* _Prompt_: Extract precisely the lines of the entries below, from the first line through the line containing "This screenshot has height=345, width=663.".

═══ Listed entries

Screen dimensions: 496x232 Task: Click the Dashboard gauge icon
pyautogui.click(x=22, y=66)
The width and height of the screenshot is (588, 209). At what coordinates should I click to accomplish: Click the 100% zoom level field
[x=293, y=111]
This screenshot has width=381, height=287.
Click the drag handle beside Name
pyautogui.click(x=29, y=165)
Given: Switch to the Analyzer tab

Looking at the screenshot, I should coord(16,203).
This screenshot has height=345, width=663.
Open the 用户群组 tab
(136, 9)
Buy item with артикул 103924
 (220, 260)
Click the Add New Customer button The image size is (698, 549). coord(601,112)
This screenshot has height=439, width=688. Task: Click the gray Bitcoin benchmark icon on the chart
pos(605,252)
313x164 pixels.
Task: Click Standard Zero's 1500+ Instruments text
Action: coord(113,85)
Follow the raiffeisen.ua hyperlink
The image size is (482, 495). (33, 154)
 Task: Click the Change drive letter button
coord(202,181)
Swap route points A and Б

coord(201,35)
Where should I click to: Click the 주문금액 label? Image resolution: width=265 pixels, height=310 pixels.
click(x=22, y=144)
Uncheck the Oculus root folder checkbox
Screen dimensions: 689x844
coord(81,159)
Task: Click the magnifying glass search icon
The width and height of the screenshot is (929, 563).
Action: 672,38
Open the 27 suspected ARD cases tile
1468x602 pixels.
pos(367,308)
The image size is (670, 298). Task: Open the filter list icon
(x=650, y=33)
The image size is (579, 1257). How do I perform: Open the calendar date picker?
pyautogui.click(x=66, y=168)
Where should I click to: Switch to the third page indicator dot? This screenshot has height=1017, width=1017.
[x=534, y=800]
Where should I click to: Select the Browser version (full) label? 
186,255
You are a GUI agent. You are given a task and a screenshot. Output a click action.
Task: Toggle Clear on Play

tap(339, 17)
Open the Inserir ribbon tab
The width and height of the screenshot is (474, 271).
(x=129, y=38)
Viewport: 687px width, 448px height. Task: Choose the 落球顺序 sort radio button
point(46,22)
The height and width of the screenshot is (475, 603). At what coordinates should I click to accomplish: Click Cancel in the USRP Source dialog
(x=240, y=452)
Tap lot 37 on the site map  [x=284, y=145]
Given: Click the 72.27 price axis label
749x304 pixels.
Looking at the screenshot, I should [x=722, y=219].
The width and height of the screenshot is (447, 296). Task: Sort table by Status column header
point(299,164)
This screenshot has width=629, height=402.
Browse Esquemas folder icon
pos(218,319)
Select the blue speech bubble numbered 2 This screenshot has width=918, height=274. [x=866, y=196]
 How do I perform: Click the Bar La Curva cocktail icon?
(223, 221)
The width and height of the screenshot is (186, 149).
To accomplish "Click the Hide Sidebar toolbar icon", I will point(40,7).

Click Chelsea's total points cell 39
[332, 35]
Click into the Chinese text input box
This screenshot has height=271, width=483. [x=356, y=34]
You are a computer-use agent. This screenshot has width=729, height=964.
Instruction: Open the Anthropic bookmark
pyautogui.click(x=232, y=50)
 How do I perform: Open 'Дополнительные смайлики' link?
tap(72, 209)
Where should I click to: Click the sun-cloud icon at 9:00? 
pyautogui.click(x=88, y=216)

══════

* _Finished task_:
Screen dimensions: 496x232 Task: Click the Dashboard gauge icon
pyautogui.click(x=22, y=66)
The width and height of the screenshot is (588, 209). At what coordinates should I click to accomplish: Click the 100% zoom level field
[x=293, y=111]
This screenshot has width=381, height=287.
Click the drag handle beside Name
pyautogui.click(x=29, y=165)
Given: Switch to the Analyzer tab

Looking at the screenshot, I should coord(16,203).
This screenshot has height=345, width=663.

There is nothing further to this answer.